■ PROBLEM DETAILS ■
Copy the rows below word for word, from the line with "house number 30A" to the line with "tap(528, 274)", both included.

====

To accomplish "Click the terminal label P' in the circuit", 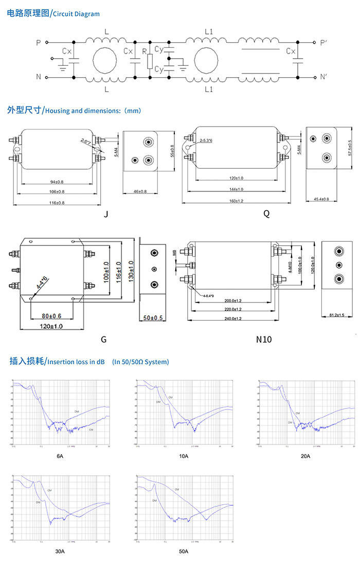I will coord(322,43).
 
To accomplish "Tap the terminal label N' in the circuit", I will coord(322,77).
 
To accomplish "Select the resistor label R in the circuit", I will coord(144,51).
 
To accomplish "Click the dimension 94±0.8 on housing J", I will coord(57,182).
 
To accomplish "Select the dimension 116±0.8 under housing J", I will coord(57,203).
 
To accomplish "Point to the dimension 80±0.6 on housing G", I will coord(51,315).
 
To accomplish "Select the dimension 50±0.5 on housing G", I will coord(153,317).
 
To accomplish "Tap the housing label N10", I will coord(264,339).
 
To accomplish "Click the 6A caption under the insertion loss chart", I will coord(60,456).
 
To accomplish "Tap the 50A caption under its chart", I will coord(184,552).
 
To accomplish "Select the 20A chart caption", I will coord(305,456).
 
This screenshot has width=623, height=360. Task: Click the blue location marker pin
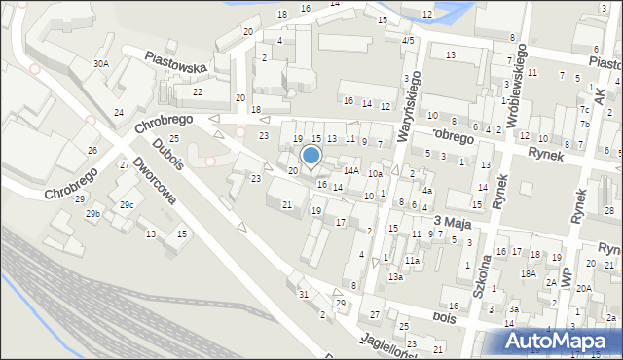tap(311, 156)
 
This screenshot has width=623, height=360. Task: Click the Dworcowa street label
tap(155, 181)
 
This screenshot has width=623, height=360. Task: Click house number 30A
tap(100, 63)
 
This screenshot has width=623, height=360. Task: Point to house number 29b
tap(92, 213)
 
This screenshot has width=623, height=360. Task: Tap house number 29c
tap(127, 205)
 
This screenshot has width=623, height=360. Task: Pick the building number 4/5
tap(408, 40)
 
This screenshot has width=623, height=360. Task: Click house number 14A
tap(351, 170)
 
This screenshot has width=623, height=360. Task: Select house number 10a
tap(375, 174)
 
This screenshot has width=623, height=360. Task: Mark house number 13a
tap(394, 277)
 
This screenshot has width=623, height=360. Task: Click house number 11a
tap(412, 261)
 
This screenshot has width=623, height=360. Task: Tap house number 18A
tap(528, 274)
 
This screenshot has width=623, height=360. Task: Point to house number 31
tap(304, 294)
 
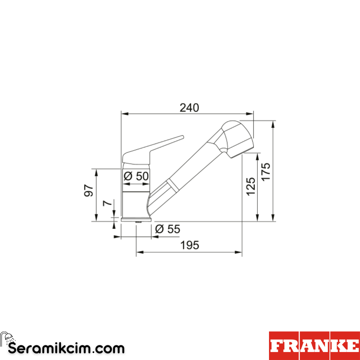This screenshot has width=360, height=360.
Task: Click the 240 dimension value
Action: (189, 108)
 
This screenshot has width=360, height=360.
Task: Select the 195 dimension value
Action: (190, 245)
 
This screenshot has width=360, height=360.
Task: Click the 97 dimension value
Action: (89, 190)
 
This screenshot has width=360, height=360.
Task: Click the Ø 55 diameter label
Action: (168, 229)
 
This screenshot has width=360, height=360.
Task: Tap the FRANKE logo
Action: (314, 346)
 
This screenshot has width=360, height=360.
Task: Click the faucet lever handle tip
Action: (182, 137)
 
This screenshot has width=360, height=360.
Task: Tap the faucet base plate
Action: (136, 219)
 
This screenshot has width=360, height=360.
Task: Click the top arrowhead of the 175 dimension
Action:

====

■ ANSWER FOR THE TASK ■
This screenshot has width=623, height=360. Task: Click house number 30A
tap(100, 63)
 
This screenshot has width=623, height=360. Task: Point to house number 29b
tap(92, 213)
 
This screenshot has width=623, height=360. Task: Tap house number 29c
tap(127, 205)
 
This screenshot has width=623, height=360. Task: Pick the building number 4/5
tap(408, 40)
 
This screenshot has width=623, height=360. Task: Click house number 14A
tap(351, 170)
 
This screenshot has width=623, height=360. Task: Select house number 10a
tap(375, 174)
 
This screenshot has width=623, height=360. Task: Mark house number 13a
tap(394, 277)
 
This screenshot has width=623, height=360. Task: Click house number 11a
tap(412, 261)
 
This screenshot has width=623, height=360. Task: Tap house number 18A
tap(528, 274)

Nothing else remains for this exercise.